BANANA RIPENING PRACTICES IN KENYA
Ripening is a process in fruits that causes them to become more ready for consumption. Commercially the bananas are either ripened by use of controlled temperatures or naturally by use of ethylene as a catalyst.
Ethylene is a hormone naturally produced by all vegetative plants (Iqbal et al., 2017). Naturally, all fruits ripen once exposed to ethylene. Under normal temperatures and pressures, ethylene is gaseous. According to ( Botton et al., 2019), Once bananas are packed where ethylene sources are present, the ethylene emitted is absorbed by the bananas that also produce their ethylene, causing the bananas to ripen within a short period of between five to six days. The sweet smell produced by the first banana fruit to ripen as a result of being exposed to ethylene tells all the other fruit around it’s time to ripen. This occurs in an atmosphere where the temperatures are controlled to avoid damage to the end product. Similarly, at home, the bananas can be ripened by putting them together with avocados in a covered place. The avocado will ripen fast and cause the bananas ripening process to be hastened.

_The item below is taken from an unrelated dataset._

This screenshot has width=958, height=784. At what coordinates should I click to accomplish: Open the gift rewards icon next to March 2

Bananas are also ripened by the use of controlled temperatures ranging between 15-16 degrees. After sorting and grading, the bananas are first held at a temperature of 14 degrees in the same room to achieve a uniform temperature. Once it’s reached, the ripening process is initiated. The pulping temperatures, that is, the internal temperatures of a fruit too, must be maintained at the right levels to facilitate correct ripening procedure (Benichou et al., 2018). Humidifier and heaters are essential in the control of humidity and temperature, respectively, for uniform ripening.
References
Iqbal, N., Khan, N. A., Ferrante, A., Trivellini, A., Francini, A., & Khan, M. I. R. (2017). Ethylene role in plant growth, development and senescence: interaction with other phytohormones. Frontiers in plant science, 8, 475.

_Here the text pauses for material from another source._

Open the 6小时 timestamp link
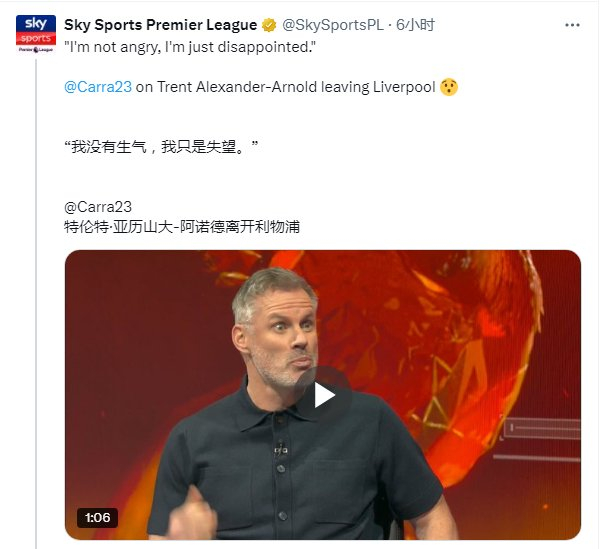click(x=415, y=25)
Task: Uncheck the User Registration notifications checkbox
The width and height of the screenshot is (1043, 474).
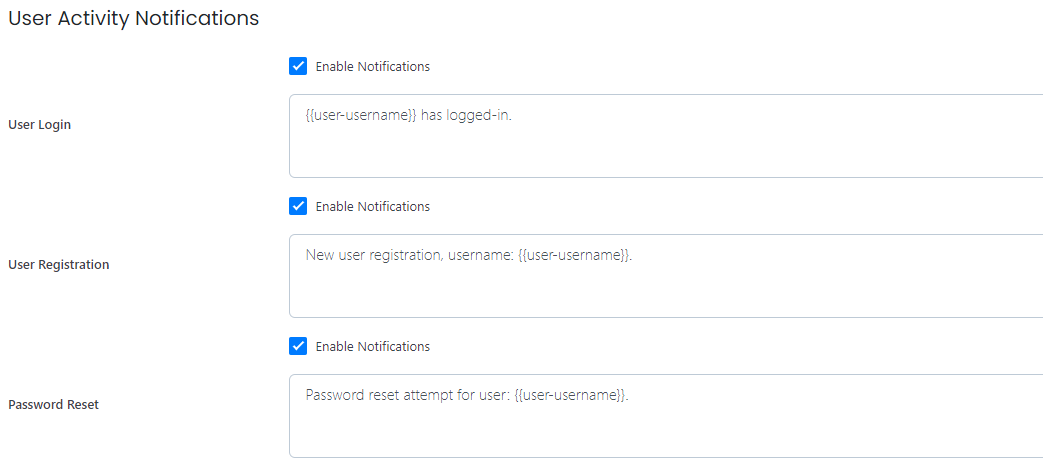Action: click(x=298, y=206)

Botton, A., Tonutti, P., & Ruperti, B. (2019). Biology and Biochemistry of Ethylene. In Postharvest Physiology and Biochemistry of Fruits and Vegetables (pp. 93-112). Woodhead Publishing.
Benichou, M., Ayour, J., Sagar, M., Alahyane, A., Elateri, I., & Aitoubahou, A. (2018). Postharvest technologies for shelf life enhancement of temperate fruits. In Postharvest Biology and Technology of Temperate Fruits (pp. 77-100). Springer, Cham.